Rows for pointing at text and elements
● ● ● ● ●
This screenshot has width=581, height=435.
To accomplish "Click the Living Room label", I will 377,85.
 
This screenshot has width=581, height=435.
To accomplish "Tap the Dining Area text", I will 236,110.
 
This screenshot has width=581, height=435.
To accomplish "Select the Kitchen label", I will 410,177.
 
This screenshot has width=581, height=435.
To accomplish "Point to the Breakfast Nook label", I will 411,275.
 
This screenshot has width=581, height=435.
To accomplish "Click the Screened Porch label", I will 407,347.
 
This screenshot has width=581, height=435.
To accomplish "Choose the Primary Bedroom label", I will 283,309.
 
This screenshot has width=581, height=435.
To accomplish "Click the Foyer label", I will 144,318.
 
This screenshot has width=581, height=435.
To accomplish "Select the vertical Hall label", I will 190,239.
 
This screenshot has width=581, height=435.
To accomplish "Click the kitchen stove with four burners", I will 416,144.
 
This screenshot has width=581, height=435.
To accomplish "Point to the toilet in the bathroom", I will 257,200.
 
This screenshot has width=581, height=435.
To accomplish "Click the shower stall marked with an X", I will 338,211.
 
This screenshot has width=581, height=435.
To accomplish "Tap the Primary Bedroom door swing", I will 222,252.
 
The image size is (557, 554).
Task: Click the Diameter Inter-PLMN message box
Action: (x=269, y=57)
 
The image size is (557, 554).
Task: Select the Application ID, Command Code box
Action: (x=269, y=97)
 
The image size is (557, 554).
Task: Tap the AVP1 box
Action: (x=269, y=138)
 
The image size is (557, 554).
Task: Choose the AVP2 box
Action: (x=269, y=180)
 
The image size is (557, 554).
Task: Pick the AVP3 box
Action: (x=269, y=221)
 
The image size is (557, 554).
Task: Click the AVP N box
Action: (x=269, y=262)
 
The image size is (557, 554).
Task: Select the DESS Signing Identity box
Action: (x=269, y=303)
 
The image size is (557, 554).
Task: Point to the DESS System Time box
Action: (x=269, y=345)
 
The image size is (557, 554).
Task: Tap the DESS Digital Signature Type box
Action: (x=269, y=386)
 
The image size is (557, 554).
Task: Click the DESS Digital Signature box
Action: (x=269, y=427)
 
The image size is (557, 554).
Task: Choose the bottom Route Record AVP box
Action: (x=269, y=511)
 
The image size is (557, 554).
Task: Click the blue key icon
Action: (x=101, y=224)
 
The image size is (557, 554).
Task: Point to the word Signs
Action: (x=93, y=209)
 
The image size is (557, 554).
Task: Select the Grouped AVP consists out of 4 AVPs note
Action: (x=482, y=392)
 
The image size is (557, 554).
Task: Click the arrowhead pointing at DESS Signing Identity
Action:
● ● ● ● ●
• **Work to be completed**:
Extract the rows from the very beginning through the line containing "Action: (x=269, y=386)", both ends included, and reproduce them word for word.

• **Task solution**:
This screenshot has width=581, height=435.
To accomplish "Click the Living Room label", I will 377,85.
 
This screenshot has width=581, height=435.
To accomplish "Tap the Dining Area text", I will 236,110.
 
This screenshot has width=581, height=435.
To accomplish "Select the Kitchen label", I will 410,177.
 
This screenshot has width=581, height=435.
To accomplish "Point to the Breakfast Nook label", I will 411,275.
 
This screenshot has width=581, height=435.
To accomplish "Click the Screened Porch label", I will 407,347.
 
This screenshot has width=581, height=435.
To accomplish "Choose the Primary Bedroom label", I will 283,309.
 
This screenshot has width=581, height=435.
To accomplish "Click the Foyer label", I will 144,318.
 
This screenshot has width=581, height=435.
To accomplish "Select the vertical Hall label", I will 190,239.
 
This screenshot has width=581, height=435.
To accomplish "Click the kitchen stove with four burners", I will 416,144.
 
This screenshot has width=581, height=435.
To accomplish "Point to the toilet in the bathroom", I will 257,200.
 
This screenshot has width=581, height=435.
To accomplish "Click the shower stall marked with an X", I will 338,211.
 
This screenshot has width=581, height=435.
To accomplish "Tap the Primary Bedroom door swing", I will 222,252.
 
The image size is (557, 554).
Task: Click the Diameter Inter-PLMN message box
Action: (x=269, y=57)
 
The image size is (557, 554).
Task: Select the Application ID, Command Code box
Action: (x=269, y=97)
 
The image size is (557, 554).
Task: Tap the AVP1 box
Action: (x=269, y=138)
 
The image size is (557, 554).
Task: Choose the AVP2 box
Action: (x=269, y=180)
 
The image size is (557, 554).
Task: Pick the AVP3 box
Action: (x=269, y=221)
 
The image size is (557, 554).
Task: Click the AVP N box
Action: (x=269, y=262)
 
The image size is (557, 554).
Task: Select the DESS Signing Identity box
Action: (x=269, y=303)
 
The image size is (557, 554).
Task: Point to the DESS System Time box
Action: (x=269, y=345)
 
The image size is (557, 554).
Task: Tap the DESS Digital Signature Type box
Action: (x=269, y=386)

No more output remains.